### Latihan Tertulis
Tuliskan persis bagian dari teks tentang filsafat Jawa di bawah ini, mulai dari "SEDINGKLIK ONGKLAK-ANGKLIK" sampai dengan "limpat seprapat tamat.".

### Teks Bacaan
───
SEDINGKLIK ONGKLAK-ANGKLIK

Minggu, 16 Mei 2010

AJARAN FILSAFAT JAWA



Oleh: Dr. Purwadi, M.Hum
Fakultas Bahasa dan Seni UNY
Jl. Kakap Raya 36 Minomartani Yogyakarta Telp. 0274-881020

A. Hakikat Kebenaran
Kata filsafat berasal dari sebuah kata majemuk dalam bahasa Yunani, philosophia yang berarti cinta kebijaksanaan. Sedang orang yang melakukannya disebut filsuf yang berasal dari kata Yunani philosopos. Kedua kata itu sudah lama dipakai orang. Dari sejarah telah terungkap bahwa kata-kata itu sudah dipakai oleh filsuf Socrates dan Plato pada abad V sebelum Masehi. Seorang filsuf berarti seorang pencinta kebijaksanaan, berarti orang tersebut telah mencapai status adimanusiawi atau wicaksana. Orang yang wicaksana disebut juga sebagai jalma sulaksana, waskitha ngerti sadurunge winarah atau jalma limpat seprapat tamat.
Filsafat adalah ilmu pengetahuan yang bertujuan untuk mencapai hakikat kebenaran. Wayang sebagai pertunjukan merupakan ungkapan dan peragaan pengalaman religius yang merangkum bahwa wayang dan pewayangan mengandung filsafat yang dalam dan dapat memberi peluang untuk melakukan filsafati dan mistis sekaligus. Pada umumnya penggemar pewayangan beranggapan bahwa tidak ada kebenaran dan kesalahan yang mutlak. Sikap toleransi mereka terungkap dalam kata seloka yang cukup populer yaitu aja dumeh, jangan mentang­mentang dan aja nggugu benere dhewe, jangan menuruti kebenaran sendiri. Bila di Barat filsafat diartikan cinta kearifan, maka di Jawa berarti cinta kesempurnaan atau ngudi kawicaksa-nan atau kearifan, wisdom. Di Barat lebih ditekankan sebagai hasil renungan dengan rasio atau cipta-akal pikir-nalar dan berarti pengetahuan berbagai bidang yang dapat mem-beri petunjuk pelaksanaan sehari-hari. Di dalam kebudayaan Jawa, kesempurnaan berarti mengerti akan awal dan akhir hidup atau wikan Sangkan paran.
Kesempurnaan hidup manusia dihayati dengan seluruh totalitas cipta-rasa-karsa. Manusia sempurna telah menghayati dan mengerti awal akhir hidupnya. Orang sering menyebut mulih mula mulanira atau meninggal. Manusia telah kembali dan manunggal dengan penciptanya, manunggaling kawula Gusti. Manusia sempurna memiliki kawicaksanan dan kemampuan mengetahui peristiwa-peristiwa di luar jangkauan ruang dan waktu atau kawaskithan. Dalam pandangan filsafat universal, hakikat kebenaran semata-mata berorientasi pada aktifitas olah cipta. Sedangkan dalam filsafat Jawa, hakikat kebenaran lebih berorientasi kepada olah rasa, yaitu sari rasa jati - sarira sajati, sari rasa tunggal - sarira satunggal. Berpangkal tolak dari ketajaman spiritual tingkat tinggi ini, maka filsafat Jawa dapat mengantarkan seseorang menjadi pribadi adimanusiawi. Segala hal yang berkaitan dengan owah gingsiring jaman dipandang dalam perspektif batiniah yang bener-pener dan genep-genah.
───
### Data Sumber
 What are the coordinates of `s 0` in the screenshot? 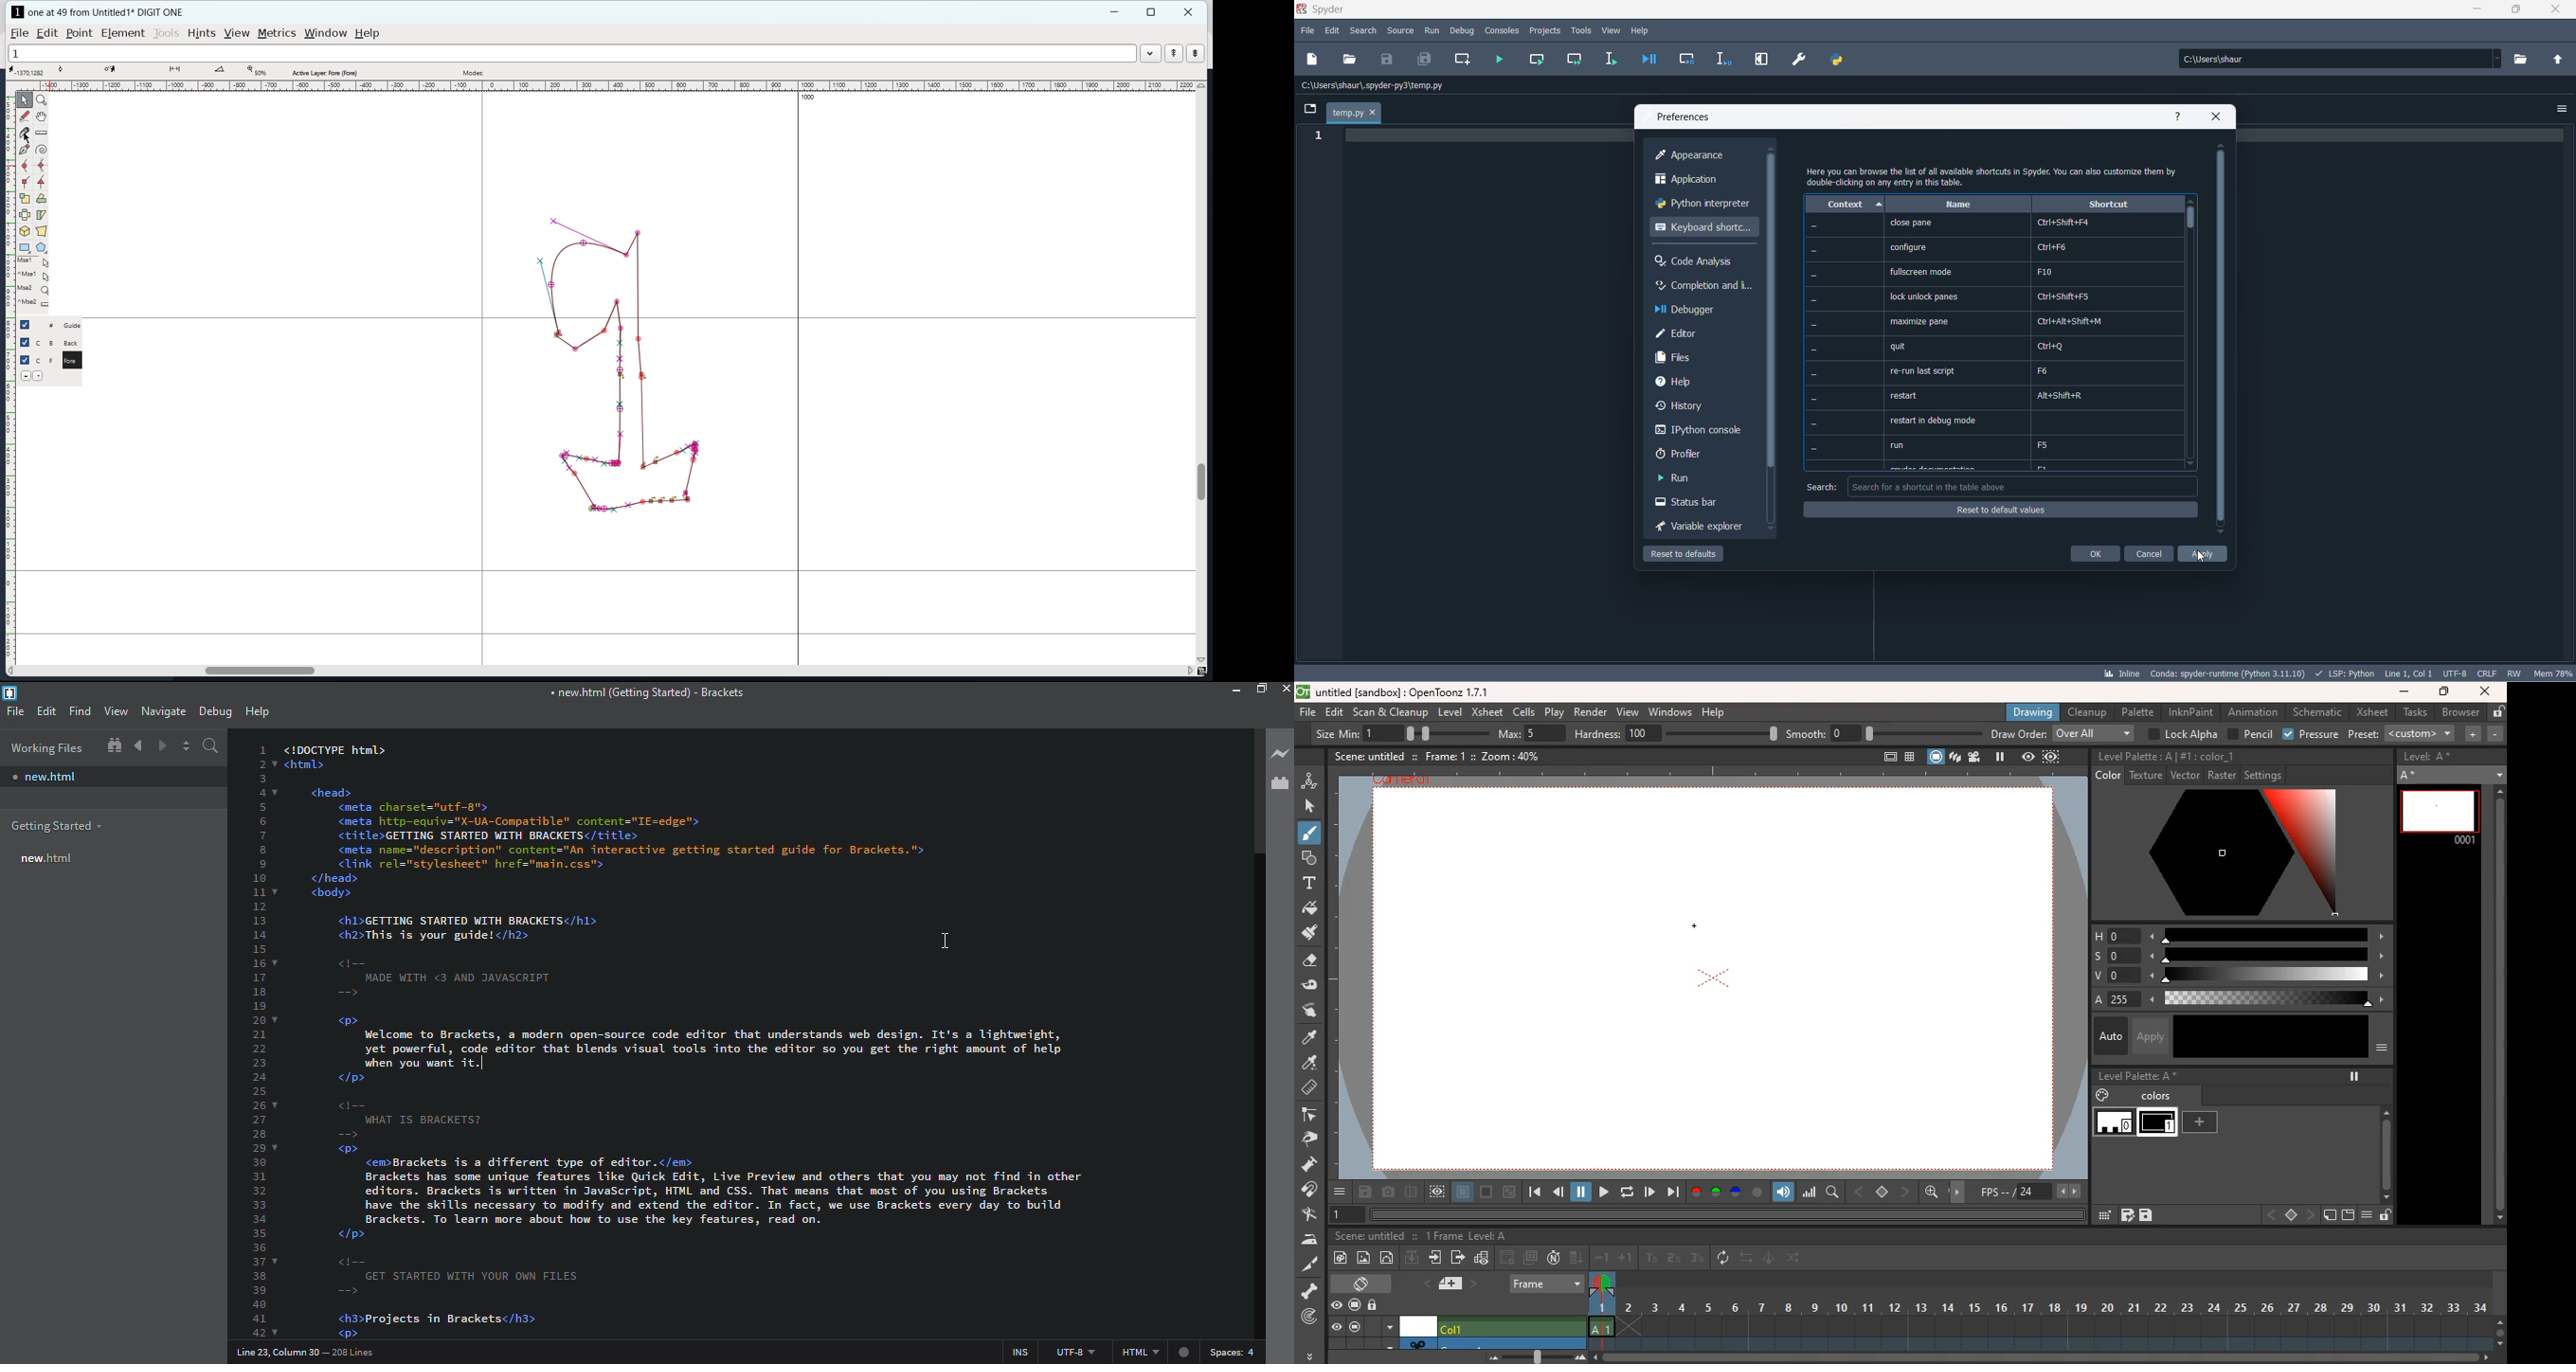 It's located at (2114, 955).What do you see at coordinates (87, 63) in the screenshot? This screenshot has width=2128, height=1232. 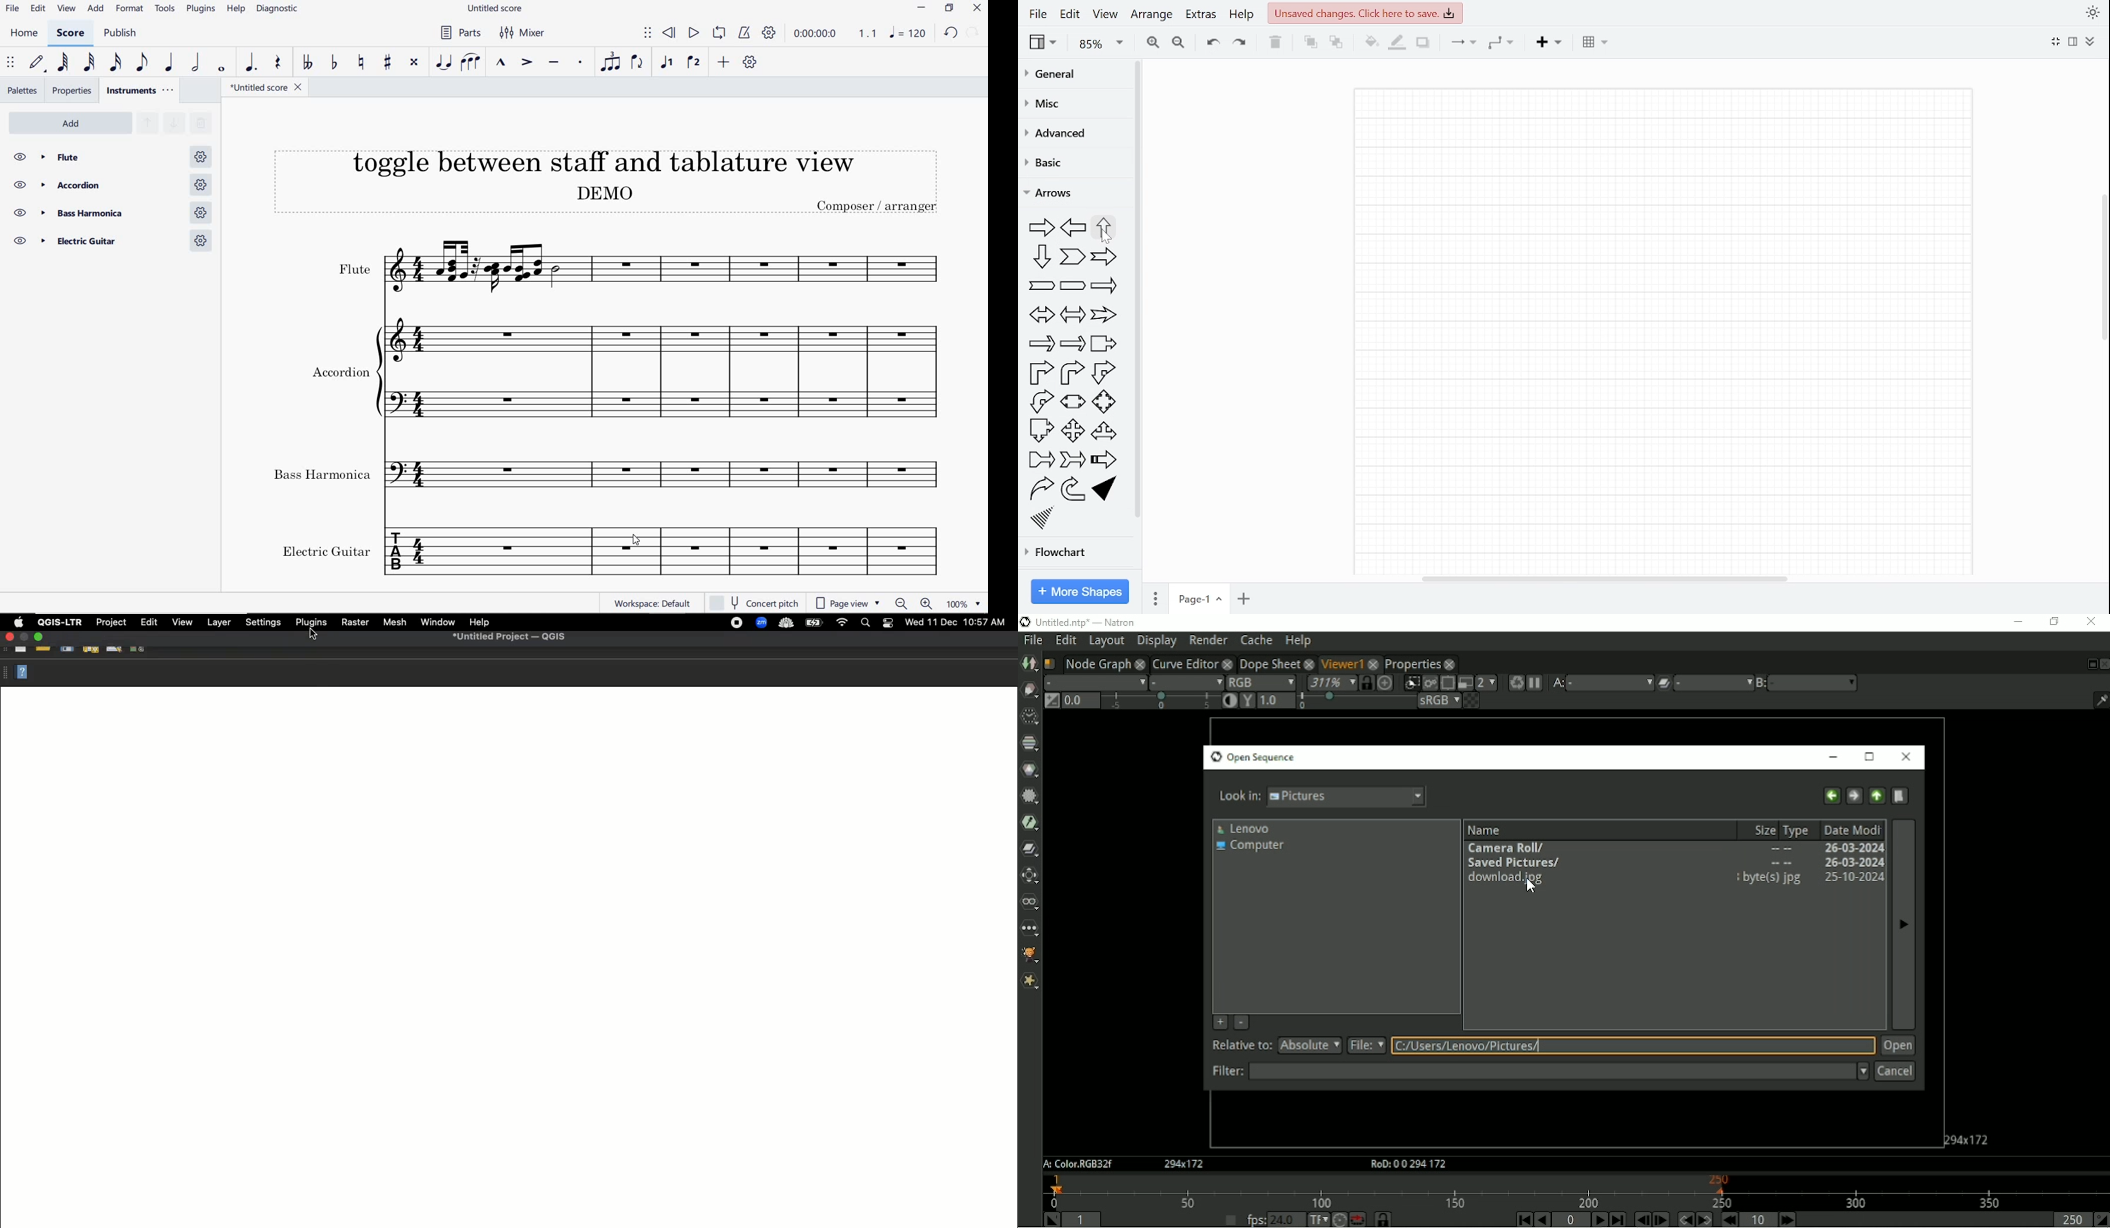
───
### Jawaban Tugas
SEDINGKLIK ONGKLAK-ANGKLIK

Minggu, 16 Mei 2010

AJARAN FILSAFAT JAWA



Oleh: Dr. Purwadi, M.Hum
Fakultas Bahasa dan Seni UNY
Jl. Kakap Raya 36 Minomartani Yogyakarta Telp. 0274-881020

A. Hakikat Kebenaran
Kata filsafat berasal dari sebuah kata majemuk dalam bahasa Yunani, philosophia yang berarti cinta kebijaksanaan. Sedang orang yang melakukannya disebut filsuf yang berasal dari kata Yunani philosopos. Kedua kata itu sudah lama dipakai orang. Dari sejarah telah terungkap bahwa kata-kata itu sudah dipakai oleh filsuf Socrates dan Plato pada abad V sebelum Masehi. Seorang filsuf berarti seorang pencinta kebijaksanaan, berarti orang tersebut telah mencapai status adimanusiawi atau wicaksana. Orang yang wicaksana disebut juga sebagai jalma sulaksana, waskitha ngerti sadurunge winarah atau jalma limpat seprapat tamat.